EXERCISE GOAL> Reproduce every line of the listing, requests included, beginning at the line that contains "This screenshot has height=254, width=272." and continuing through the end of the listing, with each coordinate in the answers multiplied by 1.15 and rounded to a whole number, halves rounded up. Leave the pictures out of your answer.

START SOURCE DATA

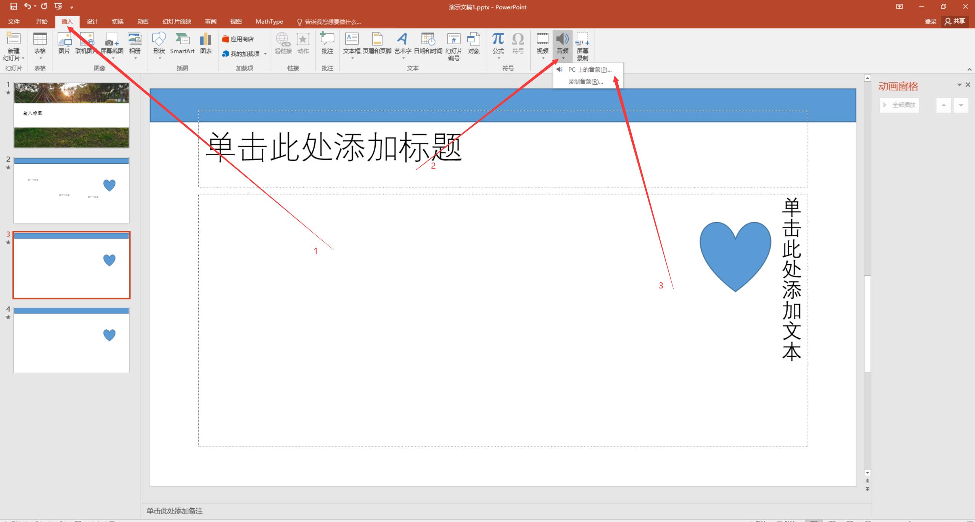Viewport: 975px width, 522px height.
Task: Click the save icon in quick access toolbar
Action: tap(14, 6)
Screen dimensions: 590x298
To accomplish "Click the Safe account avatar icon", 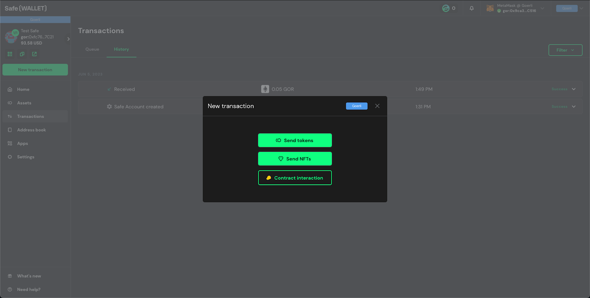I will pos(11,36).
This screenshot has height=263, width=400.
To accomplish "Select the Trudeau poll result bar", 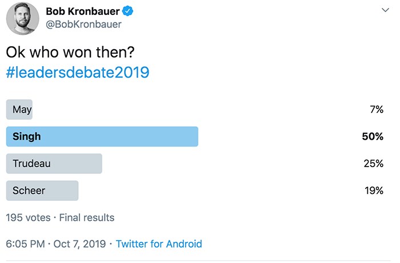I will tap(54, 164).
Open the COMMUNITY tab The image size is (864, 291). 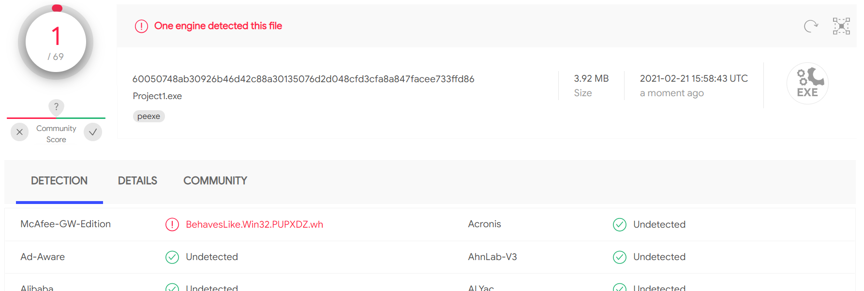click(215, 181)
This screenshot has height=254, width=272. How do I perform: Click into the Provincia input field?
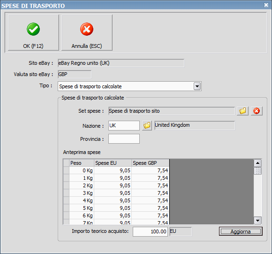click(124, 139)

END SOURCE DATA

ANSWER TO THIS TASK>
This screenshot has height=254, width=272. How do I perform: Click into the Provincia input field?
click(143, 160)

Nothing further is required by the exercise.